Passage to read >>
In November 2006 WGN-TV's corporate cousin, the Los Angeles Times, reported that Tribune had been seeking potential buyers for its television stations in Chicago, New York City, and Los Angeles. The report claimed Tribune, who was experiencing financial problems, made the inquiries in case they were unable get permanent waivers of the Federal Communications Commission's cross-ownership rules regarding their ownership of newspapers and broadcast licenses in the same city [3]. [1] In Chicago, the co-ownership of WGN-AM-TV and the Chicago Tribune has been under grandfathered protection since the rules went into effect in 1970. However, Tribune's print and broadcast properties in the New York and Los Angeles markets (among others) were not. This dilemma may still face Sam Zell, the Chicago investor who agreed to purchase the Tribune Company in April 2007 and will take the company private.

Direction a >>
Answer these from the passage on Tribune's television stations:
(i) Which newspaper reported in November 2006 that Tribune was seeking buyers for its stations?
(ii) In what year did the cross-ownership rules go into effect?
(iii) In what month and year did Sam Zell agree to purchase the Tribune Company?

Records supplied >>
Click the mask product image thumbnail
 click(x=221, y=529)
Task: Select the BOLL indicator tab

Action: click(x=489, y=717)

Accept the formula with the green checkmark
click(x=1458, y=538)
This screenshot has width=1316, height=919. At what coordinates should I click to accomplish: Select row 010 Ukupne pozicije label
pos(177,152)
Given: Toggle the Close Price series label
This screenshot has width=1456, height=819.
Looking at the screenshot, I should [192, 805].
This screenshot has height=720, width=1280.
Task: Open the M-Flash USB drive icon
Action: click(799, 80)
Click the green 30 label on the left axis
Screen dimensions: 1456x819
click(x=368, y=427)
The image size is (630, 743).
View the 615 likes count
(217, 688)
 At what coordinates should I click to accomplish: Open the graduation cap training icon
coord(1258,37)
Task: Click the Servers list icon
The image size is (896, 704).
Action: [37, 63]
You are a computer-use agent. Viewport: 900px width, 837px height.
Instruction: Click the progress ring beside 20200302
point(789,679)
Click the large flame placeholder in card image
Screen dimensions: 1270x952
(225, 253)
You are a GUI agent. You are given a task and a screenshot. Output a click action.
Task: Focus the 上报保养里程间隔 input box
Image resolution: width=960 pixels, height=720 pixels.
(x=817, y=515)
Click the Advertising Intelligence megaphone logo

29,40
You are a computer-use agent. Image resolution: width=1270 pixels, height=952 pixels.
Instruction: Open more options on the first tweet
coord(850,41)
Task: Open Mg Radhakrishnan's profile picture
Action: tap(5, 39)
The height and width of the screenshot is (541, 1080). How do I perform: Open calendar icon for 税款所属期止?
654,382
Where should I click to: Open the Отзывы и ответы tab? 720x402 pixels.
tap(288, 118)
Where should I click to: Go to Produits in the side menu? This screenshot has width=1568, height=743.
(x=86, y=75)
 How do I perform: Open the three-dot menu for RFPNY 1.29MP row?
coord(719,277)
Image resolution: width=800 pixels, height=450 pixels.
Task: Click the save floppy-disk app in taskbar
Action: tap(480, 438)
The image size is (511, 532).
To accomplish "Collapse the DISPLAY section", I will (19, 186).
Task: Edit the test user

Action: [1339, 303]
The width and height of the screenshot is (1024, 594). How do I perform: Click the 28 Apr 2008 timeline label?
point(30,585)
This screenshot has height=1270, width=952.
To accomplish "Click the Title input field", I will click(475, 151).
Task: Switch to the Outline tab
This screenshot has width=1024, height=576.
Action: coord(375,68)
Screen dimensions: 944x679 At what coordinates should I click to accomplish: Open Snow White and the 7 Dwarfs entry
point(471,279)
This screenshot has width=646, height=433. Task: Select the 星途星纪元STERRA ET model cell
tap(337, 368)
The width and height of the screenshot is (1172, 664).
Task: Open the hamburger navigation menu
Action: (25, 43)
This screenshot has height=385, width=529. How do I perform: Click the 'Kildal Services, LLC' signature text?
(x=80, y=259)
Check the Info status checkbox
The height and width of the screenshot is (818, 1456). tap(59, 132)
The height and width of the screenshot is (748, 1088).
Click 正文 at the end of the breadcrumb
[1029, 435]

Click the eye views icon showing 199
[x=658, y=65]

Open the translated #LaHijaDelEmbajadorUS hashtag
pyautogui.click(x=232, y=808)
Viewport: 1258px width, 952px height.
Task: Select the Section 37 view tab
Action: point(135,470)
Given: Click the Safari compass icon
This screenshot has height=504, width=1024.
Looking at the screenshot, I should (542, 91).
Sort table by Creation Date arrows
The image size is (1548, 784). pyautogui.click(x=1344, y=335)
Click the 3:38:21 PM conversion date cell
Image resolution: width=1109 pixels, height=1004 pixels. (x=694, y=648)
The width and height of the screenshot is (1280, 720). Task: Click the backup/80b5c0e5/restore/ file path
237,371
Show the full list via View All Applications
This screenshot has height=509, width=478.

Direction b >> Pull out every line of the records that contains the word "will".

Response a >>
(i) The Los Angeles Times
(ii) 1970
(iii) April 2007

Response b >>
To accomplish "Collapse the DISPLAY section", I will (19, 186).
To accomplish "Click the Title input field", I will click(475, 151).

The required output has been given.